1. Initializing a Domain Contract
Each contract provides several core properties including an identifier, version, execution callback, and metadata:
from hierachain.core.domain_contract import DomainContract
contract = DomainContract(
contract_id="logistics_tracker_v1",
version="1.0.0",
implementation=my_custom_logic_function,
metadata={"department": "supply_chain"}
)
2. Lifecycle Management
Contracts on HieraChain never go straight to production; they go through a quality control cycle (ContractStatus):
DEVELOPMENT: Default state upon creation. For dev/debugging.TESTING: QA phase, testing with test data.ACTIVE: Contract is officially live on the network, allowed to activate transaction processing viaactivate().DEPRECATED: Marked as obsolete but retained to support old blocks viadeprecate().DISABLED: Emergency disable viadisable().ARCHIVED: Fully archived, cannot be reactivated.
stateDiagram-v2
[*] --> DEVELOPMENT
DEVELOPMENT --> TESTING
DEVELOPMENT --> DISABLED
TESTING --> ACTIVE
TESTING --> DEVELOPMENT
TESTING --> DISABLED
ACTIVE --> DEPRECATED
ACTIVE --> DISABLED
DEPRECATED --> DISABLED
DEPRECATED --> ARCHIVED
DISABLED --> DEVELOPMENT
DISABLED --> ARCHIVED
ARCHIVED --> [*]
3. Versioning
Instead of overwriting old contracts, which would distort the blockchain history, users can easily upgrade to a new contract logic version while the system still retains previous_versions.

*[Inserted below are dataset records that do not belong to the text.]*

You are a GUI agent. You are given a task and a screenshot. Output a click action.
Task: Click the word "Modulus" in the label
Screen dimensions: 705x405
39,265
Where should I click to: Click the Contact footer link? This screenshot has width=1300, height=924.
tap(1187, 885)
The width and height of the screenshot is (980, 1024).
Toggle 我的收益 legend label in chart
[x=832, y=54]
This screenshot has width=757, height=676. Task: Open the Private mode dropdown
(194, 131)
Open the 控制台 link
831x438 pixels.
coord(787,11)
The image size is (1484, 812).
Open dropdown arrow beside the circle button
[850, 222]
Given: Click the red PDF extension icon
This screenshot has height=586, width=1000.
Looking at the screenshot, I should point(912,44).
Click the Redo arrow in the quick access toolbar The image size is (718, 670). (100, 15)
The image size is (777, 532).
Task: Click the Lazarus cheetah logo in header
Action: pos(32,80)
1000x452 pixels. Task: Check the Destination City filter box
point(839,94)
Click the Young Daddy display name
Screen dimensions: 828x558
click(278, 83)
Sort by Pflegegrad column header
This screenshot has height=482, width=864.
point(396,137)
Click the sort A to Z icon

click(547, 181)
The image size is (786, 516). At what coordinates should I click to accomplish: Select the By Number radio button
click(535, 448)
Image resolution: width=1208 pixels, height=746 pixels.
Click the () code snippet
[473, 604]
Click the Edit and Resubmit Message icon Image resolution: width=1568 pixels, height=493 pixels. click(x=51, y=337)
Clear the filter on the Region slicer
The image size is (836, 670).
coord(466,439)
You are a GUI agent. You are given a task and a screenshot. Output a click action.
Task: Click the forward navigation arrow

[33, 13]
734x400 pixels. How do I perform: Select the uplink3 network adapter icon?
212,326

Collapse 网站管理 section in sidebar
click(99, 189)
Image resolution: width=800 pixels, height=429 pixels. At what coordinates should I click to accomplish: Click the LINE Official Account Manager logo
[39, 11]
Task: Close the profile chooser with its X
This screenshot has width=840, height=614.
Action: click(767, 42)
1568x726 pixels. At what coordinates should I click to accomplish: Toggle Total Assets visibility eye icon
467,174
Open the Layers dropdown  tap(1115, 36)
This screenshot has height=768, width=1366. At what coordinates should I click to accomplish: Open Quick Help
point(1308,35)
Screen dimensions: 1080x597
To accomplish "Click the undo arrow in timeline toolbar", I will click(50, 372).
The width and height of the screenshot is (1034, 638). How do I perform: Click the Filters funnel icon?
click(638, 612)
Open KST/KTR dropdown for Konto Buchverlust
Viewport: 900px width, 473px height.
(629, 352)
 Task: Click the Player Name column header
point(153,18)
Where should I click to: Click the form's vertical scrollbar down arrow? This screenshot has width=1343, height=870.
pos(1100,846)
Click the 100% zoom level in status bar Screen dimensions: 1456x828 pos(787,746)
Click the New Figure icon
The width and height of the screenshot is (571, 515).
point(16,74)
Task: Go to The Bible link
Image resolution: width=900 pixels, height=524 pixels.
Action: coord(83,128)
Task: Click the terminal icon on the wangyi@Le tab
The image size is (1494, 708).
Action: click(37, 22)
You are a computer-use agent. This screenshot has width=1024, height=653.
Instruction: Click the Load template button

This mechanism ensures network maintenance never causes Downtime.
contract.upgrade_to_version(
new_version="1.1.0",
new_implementation=optimized_logic_function,
metadata={"upgrade_reason": "Performance improvement"}
)
4. Registering Event Handlers
Transactions or Events arriving at a DomainContract can be split and routed to different callback functions depending on the event_type.
def quality_check_handler(event, context, storage):
# Reconciliation logic, modify storage as needed...
return {"status": "passed"}
# Register this handler specifically for the "quality_inspection" event
contract.register_event_handler(
event_type="quality_inspection",
handler=quality_check_handler
)
This helps clearly separate verification, reconciliation, and approval logic across distinct modules.